Naomi Schaefer Riley

Naomi Schaefer Riley

Opinion

Academics and media tell minorities: You’ll never succeed because of racism

How do we help kids succeed in school?

It’s a question that plenty of college administrators have been asking themselves lately.

For all of the rejiggering of admissions policies to admit more poor and minority kids, a good portion of them don’t seem to graduate.

The black college graduation rate, for instance, is 42%, 20 points lower than the white one.

No doubt some underprivileged kids are simply underqualified. But what if it is not just their academic bona fides that make a difference?

For several years now, the Rose-Hulman Institute of Technology, an engineering school in Indiana, has been administering a test to its freshman that measures how much these students feel they are in control of their futures.

It asks them to what extent they agree with statements like: “Grades most often reflect the effort you put into classes.”

Or “I have largely determined my own career goals.”

Or, on the other hand, do they believe “There are some subjects in which I could never do well” and “I sometimes feel that there is nothing I can do to improve my situation”?

The school tracked grades and retention rates, and found a clear correlation between higher locus of control attitudes and successful academic performance, Jim Goecker, vice president for enrollment management and strategic communications, told the website Inside Higher Ed.

Which makes you wonder — what messages make young people feel as if they are in control of their future?

Well here’s what doesn’t: The constant chatter about institutional racism and sexism that pervade our educational institutions and media outlets.

If you want to give a kid the sense that he has some modicum of control over his destiny, that his efforts will be rewarded with success, it’s probably best not to tell him the decks are stacked against him.

We don’t have to pretend racism doesn’t exist, but race is not destiny.

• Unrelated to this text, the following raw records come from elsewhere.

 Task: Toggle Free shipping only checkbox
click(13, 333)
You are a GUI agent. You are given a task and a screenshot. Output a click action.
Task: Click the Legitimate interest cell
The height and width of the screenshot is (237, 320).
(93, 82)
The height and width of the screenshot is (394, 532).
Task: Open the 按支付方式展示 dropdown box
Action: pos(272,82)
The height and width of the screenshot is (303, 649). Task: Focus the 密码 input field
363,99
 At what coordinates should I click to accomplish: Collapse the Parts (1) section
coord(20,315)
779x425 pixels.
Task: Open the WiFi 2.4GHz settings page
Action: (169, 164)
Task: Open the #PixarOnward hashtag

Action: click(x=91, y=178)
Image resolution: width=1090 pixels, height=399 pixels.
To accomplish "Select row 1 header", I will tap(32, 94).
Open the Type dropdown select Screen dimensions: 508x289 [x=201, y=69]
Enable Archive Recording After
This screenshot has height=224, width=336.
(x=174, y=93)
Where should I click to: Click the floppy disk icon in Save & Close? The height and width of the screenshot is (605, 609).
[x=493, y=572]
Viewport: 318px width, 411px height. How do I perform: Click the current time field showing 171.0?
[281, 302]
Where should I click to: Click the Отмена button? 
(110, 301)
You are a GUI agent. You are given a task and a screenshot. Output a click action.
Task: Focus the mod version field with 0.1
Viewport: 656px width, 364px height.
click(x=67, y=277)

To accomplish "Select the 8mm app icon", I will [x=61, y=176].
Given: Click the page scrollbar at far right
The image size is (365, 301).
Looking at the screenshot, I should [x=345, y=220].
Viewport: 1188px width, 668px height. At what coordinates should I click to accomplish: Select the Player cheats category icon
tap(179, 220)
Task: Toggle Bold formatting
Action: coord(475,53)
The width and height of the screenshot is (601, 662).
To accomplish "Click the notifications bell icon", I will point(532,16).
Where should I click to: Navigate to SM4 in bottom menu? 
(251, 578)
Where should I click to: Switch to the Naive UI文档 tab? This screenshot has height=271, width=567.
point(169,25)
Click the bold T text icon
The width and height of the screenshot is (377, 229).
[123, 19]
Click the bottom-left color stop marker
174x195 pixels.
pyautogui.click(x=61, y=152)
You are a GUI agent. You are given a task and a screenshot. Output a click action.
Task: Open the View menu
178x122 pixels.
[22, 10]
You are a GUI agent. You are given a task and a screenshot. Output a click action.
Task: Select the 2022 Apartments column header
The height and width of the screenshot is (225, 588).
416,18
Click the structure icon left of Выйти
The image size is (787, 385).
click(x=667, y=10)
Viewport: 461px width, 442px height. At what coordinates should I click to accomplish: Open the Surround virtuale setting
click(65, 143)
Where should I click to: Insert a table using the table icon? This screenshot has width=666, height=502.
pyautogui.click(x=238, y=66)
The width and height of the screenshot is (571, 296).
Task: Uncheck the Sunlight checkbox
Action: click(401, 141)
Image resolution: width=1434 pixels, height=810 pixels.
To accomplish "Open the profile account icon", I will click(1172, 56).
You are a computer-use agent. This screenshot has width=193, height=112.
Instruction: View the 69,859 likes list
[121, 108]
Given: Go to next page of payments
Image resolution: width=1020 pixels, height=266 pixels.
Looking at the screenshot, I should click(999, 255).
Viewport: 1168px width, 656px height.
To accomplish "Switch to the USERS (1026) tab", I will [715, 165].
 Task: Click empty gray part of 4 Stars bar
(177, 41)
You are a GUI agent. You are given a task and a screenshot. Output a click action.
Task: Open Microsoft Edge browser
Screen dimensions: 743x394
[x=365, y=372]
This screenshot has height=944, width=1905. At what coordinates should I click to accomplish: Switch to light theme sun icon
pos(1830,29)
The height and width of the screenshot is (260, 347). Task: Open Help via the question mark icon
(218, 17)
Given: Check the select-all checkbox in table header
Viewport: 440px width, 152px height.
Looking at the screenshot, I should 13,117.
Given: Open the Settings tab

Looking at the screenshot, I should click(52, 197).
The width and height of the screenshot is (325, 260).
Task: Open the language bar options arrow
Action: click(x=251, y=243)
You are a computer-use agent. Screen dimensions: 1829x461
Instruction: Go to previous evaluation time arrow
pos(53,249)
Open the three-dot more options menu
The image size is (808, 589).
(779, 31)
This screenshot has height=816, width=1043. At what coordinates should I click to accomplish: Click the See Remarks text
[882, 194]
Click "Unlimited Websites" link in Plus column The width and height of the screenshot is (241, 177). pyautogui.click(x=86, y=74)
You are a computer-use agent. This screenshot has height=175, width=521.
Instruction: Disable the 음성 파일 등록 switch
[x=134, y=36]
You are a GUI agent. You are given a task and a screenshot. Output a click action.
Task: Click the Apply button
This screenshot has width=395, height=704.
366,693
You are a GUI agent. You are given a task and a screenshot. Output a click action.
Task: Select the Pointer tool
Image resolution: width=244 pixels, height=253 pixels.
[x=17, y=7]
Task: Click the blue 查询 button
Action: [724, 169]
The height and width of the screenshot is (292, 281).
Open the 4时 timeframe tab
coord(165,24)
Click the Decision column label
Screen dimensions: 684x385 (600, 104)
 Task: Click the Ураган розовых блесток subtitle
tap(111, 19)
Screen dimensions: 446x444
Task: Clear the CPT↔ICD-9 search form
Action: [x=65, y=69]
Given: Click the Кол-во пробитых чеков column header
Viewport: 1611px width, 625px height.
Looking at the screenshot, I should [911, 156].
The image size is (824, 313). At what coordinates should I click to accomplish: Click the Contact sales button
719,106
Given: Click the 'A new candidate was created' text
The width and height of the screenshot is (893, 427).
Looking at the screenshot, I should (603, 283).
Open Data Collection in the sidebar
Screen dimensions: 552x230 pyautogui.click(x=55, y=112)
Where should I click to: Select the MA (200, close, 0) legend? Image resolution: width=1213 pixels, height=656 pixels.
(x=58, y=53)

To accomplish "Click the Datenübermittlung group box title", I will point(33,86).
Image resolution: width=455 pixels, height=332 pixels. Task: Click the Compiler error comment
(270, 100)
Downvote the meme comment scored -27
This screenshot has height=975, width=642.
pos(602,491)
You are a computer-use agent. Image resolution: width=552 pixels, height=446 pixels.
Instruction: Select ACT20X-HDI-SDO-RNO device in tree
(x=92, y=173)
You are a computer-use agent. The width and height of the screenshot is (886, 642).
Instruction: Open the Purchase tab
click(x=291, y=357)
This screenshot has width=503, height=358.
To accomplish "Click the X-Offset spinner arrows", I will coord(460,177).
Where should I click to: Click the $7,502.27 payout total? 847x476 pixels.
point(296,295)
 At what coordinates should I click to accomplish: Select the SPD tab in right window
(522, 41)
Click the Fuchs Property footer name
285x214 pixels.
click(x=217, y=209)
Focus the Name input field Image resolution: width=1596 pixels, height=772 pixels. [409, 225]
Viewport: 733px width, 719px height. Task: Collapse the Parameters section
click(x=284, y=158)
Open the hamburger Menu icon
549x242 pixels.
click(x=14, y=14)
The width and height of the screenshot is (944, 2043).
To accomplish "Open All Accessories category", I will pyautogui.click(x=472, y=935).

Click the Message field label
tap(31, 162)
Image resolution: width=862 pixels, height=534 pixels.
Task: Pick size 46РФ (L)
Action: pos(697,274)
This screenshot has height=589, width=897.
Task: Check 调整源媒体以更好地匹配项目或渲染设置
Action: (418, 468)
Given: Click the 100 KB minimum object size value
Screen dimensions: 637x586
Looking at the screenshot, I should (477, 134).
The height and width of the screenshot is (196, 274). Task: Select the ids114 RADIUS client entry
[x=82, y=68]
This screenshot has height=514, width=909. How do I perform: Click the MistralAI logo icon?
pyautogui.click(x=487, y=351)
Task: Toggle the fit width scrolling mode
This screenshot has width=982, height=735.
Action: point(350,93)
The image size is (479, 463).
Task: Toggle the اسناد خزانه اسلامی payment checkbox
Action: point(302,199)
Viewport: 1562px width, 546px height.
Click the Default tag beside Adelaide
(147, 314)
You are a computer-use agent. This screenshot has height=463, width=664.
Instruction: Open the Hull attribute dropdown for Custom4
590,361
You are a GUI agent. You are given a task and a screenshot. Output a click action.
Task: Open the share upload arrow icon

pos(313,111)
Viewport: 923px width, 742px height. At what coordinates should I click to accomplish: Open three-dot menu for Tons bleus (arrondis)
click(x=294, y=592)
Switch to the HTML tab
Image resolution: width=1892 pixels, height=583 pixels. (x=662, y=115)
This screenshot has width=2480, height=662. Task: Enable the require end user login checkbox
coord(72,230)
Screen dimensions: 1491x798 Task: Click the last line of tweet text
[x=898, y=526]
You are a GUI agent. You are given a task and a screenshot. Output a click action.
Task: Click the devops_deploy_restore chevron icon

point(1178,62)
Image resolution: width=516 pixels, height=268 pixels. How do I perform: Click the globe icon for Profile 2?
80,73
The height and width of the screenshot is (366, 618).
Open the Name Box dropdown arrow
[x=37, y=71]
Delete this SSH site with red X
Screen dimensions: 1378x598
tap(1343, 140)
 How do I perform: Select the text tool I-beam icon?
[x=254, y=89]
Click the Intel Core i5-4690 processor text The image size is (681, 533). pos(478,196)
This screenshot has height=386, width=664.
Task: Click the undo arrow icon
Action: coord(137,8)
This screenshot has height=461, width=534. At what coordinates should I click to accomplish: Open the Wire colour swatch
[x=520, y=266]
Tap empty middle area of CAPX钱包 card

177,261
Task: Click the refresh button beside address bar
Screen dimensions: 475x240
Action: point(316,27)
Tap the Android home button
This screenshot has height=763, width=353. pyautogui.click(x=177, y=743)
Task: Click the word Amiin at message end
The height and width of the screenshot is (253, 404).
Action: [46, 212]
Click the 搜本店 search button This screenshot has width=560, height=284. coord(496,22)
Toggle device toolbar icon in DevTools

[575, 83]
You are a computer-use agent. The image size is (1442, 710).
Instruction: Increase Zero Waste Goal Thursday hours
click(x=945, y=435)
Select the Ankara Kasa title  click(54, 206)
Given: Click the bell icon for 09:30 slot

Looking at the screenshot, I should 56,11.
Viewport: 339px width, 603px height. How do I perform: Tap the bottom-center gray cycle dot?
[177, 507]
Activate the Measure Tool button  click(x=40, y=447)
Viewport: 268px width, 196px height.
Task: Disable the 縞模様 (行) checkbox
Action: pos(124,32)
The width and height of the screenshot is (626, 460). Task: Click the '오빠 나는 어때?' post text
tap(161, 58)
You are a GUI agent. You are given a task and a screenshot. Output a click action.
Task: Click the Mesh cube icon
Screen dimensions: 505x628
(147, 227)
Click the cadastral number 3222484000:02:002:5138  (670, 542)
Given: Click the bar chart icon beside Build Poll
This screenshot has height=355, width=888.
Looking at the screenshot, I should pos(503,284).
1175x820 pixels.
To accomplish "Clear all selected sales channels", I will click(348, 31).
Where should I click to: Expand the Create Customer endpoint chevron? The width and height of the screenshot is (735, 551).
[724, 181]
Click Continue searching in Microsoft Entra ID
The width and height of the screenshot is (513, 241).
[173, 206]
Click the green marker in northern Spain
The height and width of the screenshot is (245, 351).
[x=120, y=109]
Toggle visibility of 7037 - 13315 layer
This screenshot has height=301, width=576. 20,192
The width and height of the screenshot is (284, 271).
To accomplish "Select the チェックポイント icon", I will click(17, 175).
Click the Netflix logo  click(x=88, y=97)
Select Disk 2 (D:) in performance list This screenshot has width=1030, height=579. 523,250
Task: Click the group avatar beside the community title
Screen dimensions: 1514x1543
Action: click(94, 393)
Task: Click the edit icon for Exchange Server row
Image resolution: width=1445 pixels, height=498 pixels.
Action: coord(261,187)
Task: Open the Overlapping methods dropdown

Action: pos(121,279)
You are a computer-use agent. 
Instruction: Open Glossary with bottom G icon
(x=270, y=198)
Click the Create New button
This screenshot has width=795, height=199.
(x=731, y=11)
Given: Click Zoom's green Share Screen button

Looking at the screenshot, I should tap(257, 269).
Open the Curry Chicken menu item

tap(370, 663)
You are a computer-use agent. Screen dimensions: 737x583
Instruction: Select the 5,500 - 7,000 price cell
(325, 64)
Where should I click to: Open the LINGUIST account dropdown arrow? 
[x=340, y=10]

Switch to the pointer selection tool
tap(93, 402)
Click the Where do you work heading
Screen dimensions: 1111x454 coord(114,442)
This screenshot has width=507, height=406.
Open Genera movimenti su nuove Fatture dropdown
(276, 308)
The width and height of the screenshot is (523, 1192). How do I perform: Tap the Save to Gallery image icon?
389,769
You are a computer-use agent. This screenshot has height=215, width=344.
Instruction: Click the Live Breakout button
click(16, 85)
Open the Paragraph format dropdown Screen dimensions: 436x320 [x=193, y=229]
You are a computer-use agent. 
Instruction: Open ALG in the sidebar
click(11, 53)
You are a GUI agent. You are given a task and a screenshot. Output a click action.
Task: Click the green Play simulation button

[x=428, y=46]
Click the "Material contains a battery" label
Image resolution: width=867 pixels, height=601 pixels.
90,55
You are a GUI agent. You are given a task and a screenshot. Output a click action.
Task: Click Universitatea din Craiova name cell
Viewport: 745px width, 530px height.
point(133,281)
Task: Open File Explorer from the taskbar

But that’s exactly what we do.

Ebony Magazine recently published an article by a white man married to a black woman called “I Hope My Son Stays White.” In it, the author lays out the bleak future for his 3-year-old son if his skin gets darker.

“I want my son’s skin color not to matter, but the truth is that it does…There will be consequences for him. People will fear him. Not everyone, but plenty of people, and he’ll never know who until it’s too late. It will only be worse if he wears a hoodie and sags his jeans…”

The author imagines cops harassing his son for jaywalking, convenience store owners following him around, women watching him in fear.

It’s hard to think of anyone but a 19th century slave-holder believing that race is destiny as much as this guy does.

But of course he’s not alone. Take Jennifer Cramblett, the Ohio woman suing a sperm bank for accidentally giving her the sperm of a black man instead of the white one should had picked out.

Jennifer Cramblett and her daughter Payton.AP (2)

She and her lesbian partner want the sperm bank to pay millions of dollars for her to move to a new town, one she believes will be more hospitable to her mixed-race child.

Mind you, Cramblett has offered no evidence of any difficulties she has experienced so far, but she believes that her daughter will suffer all sorts of undefined abuse from strangers and even her own extended family as a result of her skin color. Racism is going to doom her child’s chances for a happy life.

“This isn’t LA or New York. We’re not on the coasts. We’re in farm country,” Cramblett said.

Oh, well, in that case the girl’s obviously in for a lifetime of bullying.

Cramblett’s case is no doubt more about money than anything else. (And it’s odd to think that these farm country folks would be fine with lesbians have a baby, but draw the line at them having a mixed race baby).

But ultimately she is offering her child the message that her family and community will never accept her, that they have to leave town to get away from the racism embedded in the culture.

This is not about viewing the world with rose-colored glasses. But this is not 1950. We don’t have to pretend racism doesn’t exist, but race is not destiny.

Telling kids that it is, though, may be a self-fulfilling prophesy.